Brian Doherty | September 18, 2007
Given Radley Balko's many writings on the, er, excessive enthusiasm (OK, criminal recklessness) common among SWAT teams doing home invasions, I'm alarmed by this tidbit at the end of a BBC account of surveillance technologies:
So far there is no gadget that can actually see inside our houses, but even that's about to change.
Ian Kitajima flew to Washington from his laboratories in Hawaii to show me sense-through-the-wall technology.
"Each individual has a characteristic profile," explained Ian, holding a green rectangular box that looked like a TV remote control.
Using radio waves, you point it a wall and it tells you if anyone is on the other side.
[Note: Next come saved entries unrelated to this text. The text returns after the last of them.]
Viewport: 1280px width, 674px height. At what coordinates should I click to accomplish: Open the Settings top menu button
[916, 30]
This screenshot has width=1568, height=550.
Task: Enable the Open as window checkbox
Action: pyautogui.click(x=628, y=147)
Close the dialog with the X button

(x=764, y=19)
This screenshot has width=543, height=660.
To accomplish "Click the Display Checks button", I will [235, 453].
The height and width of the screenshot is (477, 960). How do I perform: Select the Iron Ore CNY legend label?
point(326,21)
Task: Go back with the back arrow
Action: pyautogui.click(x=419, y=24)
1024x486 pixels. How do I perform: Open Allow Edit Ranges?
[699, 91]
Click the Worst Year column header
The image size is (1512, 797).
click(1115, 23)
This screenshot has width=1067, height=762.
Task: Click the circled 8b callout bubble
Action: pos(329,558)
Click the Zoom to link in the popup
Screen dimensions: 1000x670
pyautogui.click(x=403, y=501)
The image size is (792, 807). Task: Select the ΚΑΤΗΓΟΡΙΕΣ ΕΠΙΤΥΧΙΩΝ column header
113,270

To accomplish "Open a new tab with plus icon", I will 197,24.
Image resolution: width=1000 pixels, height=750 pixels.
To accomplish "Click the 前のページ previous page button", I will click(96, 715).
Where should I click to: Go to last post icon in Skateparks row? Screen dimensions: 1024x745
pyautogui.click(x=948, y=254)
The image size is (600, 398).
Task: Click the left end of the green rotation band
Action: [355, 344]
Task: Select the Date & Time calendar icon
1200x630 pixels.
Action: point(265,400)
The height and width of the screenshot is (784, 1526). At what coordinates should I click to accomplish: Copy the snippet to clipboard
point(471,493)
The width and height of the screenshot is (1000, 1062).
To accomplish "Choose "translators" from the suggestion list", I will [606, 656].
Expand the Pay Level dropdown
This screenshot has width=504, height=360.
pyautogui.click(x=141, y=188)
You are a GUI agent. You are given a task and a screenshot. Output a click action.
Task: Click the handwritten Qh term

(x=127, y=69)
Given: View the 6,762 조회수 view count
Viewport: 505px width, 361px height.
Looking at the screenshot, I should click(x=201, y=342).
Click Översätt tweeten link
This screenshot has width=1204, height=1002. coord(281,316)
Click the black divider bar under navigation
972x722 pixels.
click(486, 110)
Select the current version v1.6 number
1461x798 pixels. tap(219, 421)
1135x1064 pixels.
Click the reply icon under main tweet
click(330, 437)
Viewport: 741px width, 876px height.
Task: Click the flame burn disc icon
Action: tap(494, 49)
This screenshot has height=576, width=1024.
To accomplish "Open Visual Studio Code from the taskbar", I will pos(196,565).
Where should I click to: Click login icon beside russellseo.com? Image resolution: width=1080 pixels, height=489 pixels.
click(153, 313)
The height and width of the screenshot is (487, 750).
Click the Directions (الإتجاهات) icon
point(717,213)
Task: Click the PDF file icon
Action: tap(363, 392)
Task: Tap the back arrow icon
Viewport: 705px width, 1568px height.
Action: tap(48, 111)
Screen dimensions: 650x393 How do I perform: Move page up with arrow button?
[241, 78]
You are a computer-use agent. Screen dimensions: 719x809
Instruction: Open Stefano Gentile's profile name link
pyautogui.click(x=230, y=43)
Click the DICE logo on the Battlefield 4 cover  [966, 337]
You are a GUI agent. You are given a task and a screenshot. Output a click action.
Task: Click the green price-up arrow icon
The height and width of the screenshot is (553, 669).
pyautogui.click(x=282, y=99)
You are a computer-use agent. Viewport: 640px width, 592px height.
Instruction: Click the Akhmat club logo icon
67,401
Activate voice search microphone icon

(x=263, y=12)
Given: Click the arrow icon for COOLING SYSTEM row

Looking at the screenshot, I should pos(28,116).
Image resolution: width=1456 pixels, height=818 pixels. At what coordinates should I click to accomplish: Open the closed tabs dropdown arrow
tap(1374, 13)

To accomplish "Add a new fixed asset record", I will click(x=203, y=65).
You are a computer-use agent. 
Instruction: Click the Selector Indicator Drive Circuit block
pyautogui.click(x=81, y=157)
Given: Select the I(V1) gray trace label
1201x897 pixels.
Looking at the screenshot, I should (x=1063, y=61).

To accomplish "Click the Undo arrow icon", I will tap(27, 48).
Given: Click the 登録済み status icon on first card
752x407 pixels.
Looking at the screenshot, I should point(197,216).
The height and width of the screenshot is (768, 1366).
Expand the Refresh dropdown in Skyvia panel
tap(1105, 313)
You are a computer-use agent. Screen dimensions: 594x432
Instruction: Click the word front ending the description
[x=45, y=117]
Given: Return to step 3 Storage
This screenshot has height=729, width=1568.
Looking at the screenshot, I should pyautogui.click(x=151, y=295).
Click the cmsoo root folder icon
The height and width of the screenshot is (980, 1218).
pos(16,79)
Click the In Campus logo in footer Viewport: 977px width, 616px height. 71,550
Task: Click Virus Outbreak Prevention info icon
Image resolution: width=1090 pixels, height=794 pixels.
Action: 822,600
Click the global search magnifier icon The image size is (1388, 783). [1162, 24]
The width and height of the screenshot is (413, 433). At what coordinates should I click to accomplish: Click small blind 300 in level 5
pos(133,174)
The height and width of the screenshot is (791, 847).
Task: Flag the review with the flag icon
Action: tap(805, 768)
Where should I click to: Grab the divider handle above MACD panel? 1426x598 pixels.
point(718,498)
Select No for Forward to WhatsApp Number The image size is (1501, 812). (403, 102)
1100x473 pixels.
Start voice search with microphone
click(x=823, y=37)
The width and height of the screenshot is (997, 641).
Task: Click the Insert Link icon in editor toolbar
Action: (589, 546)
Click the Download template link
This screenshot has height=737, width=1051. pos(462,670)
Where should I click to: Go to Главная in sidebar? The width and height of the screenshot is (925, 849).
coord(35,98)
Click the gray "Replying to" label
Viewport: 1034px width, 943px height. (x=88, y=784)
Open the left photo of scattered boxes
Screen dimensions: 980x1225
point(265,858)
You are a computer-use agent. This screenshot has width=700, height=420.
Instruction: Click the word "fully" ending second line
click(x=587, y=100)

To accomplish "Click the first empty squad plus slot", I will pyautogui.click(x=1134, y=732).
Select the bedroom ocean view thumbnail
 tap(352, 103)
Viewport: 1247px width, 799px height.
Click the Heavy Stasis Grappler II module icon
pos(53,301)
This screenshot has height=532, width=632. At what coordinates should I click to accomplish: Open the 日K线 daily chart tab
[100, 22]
His company, Oceanit, is due to test it with the Hawaiian National Guard in Iraq next year, and it turns out that the human body gives off such sensitive radio signals, that it can even pick up breathing and heart rates.
"First, you can tell whether someone is dead or alive on the battlefield," said Ian.
"But it will also show whether someone inside a house is looking to harm you, because if they are, their heart rate will be raised. And 10 years from now, the technology will be much smarter. We'll scan a person with one of these things and tell what they're actually thinking."
Figuring out whether detected heart rates give a reasonable cop excuse for coming in shooting is one of those legal and strategic conundrums we'll be sweating over in the magically transparent world of tomorrow.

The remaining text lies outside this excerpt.